Verification of linear time varying systems and non-convex and unbounded initial sets. Res.: verification result. NC: nonconvex initial set, UB: unbounded initial set

6.2 Verifying Linear Time Varying Systems

Typical approaches for computing reachable set for linear time varying systems differ considerably from that of linear time invariant systems. Therefore, there is a lack of tools that are geared towards verifying linear time varying systems. For the experimental evaluation, we model the linear time varying system as a nonlinear system with time as a variable t and compare the results of our approach with the tool Flow* [6] that can verify nonlinear systems. The experimental results are provided in Fig. 3(a). The tank system in Fig. 3(a) is similar to the linear time invariant system, except that water is being pumped into Tank 1 at a rate that decreasing with time. Therefore, the differential equation governing the dynamics contains \(t^{-1}\) term which makes it non polynomial. The second example is a modified version of the uncertain linear system from [3].

The experiments show that our approach outperforms Flow* by at least an order of magnitude. Also, similar to SpaceEx, the time taken by Flow* increases exponentially as the number of dimensions in the system increases, whereas in our approach, the number of simulations required increases only linearly with the number of dimensions.

6.3 Non-convex and Unbounded Initial Sets

An advantage of our approach is that we can compute the reachable set when the initial set of states is non-convex and also when the initial set is unbounded. To demonstrate this, we compute reachable set of states for several benchmark examples given in Fig. 3(b). In these experiments, we consider non-convex and unbounded initial sets symbolically represented as conjunctions of polynomial inequalities. We use Z3 [8] SMT solver for performing quantifier elimination and inferring whether the system is safe or unsafe.
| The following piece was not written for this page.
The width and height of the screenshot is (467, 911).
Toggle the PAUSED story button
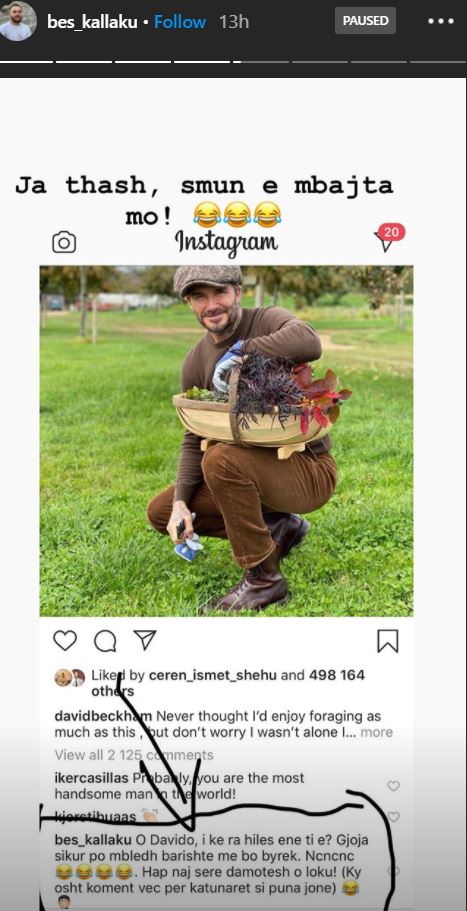pos(365,21)
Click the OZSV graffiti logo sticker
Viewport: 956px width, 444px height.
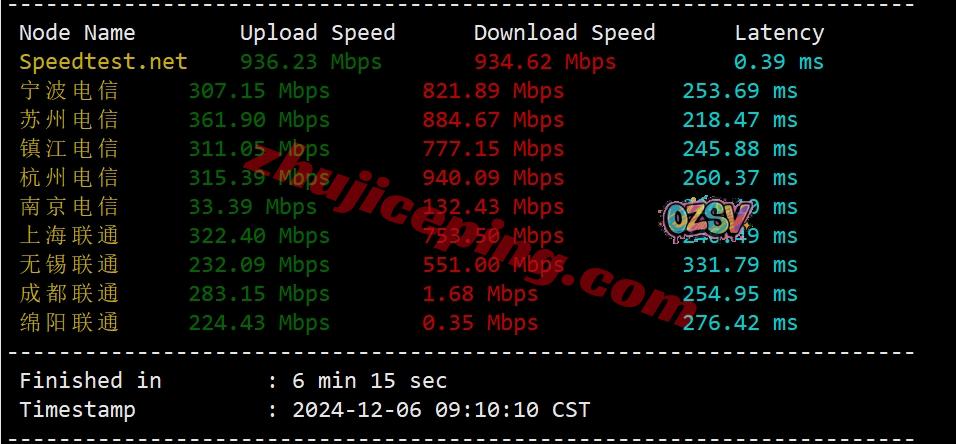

As the complexity of quantifier elimination over reals is exponentially more than linear real arithmetic, the time taken for verification is more than for polyhedral initial sets even for low dimensional systems. Unlike the existing theorem proving based approaches which can verify non-convex or unbounded initial set that requires some manual effort, our approach is completely automatic.

6.4 Discussion

It is evident from Table 1 and Fig. 3(a), (b) that our approach outperforms the existing approaches. Furthermore, our technique works for computing both overapproximation and underapproximation for linear time invariant and linear time varying systems. In case of polyhedral initial and unsafe sets, notice from Table 1 that the time taken for verification is only a fraction of the time taken from simulations. Given two bounded polyhedral initial sets \(\varTheta _1 \mathrel {\mathop {=}\limits ^{\scriptscriptstyle \varDelta }} \langle x_0,V,C_1,d_1 \rangle \) and \(\varTheta _2 \mathrel {\mathop {=}\limits ^{\scriptscriptstyle \varDelta }} \langle x_0,V,C_2,d_2 \rangle \), with the same center \(x_0\) and the same set of basis vectors V, the reachable set computation technique need not generate \(n+1\) simulations \(\varTheta _1\) and \(n+1\) simulations for \(\varTheta _2\). Instead, it can reuse the same set of simulations runs used for \(\varTheta _1\) and compute the reachable set for \(\varTheta _2\) thus reducing the number of simulations per verification. This would also bring down the total time for verification as computing simulations is computationally more expensive than verifying safety. Furthermore, given k bounded polyhedral initial sets, \(\varTheta _1, \ldots , \varTheta _k\), by performing k coordinate transformations one can represent these sets with a common center and basis vectors and the amortized number of simulations for verification would be \(\frac{n+1}{k}\) where n is the number of dimensions of the system. This is a significant advantage of our approach as opposed to the reachable set computation performed by SpaceEx, where, a change in the initial set would require discarding the reachable set computed and recomputing the new reachable set from scratch.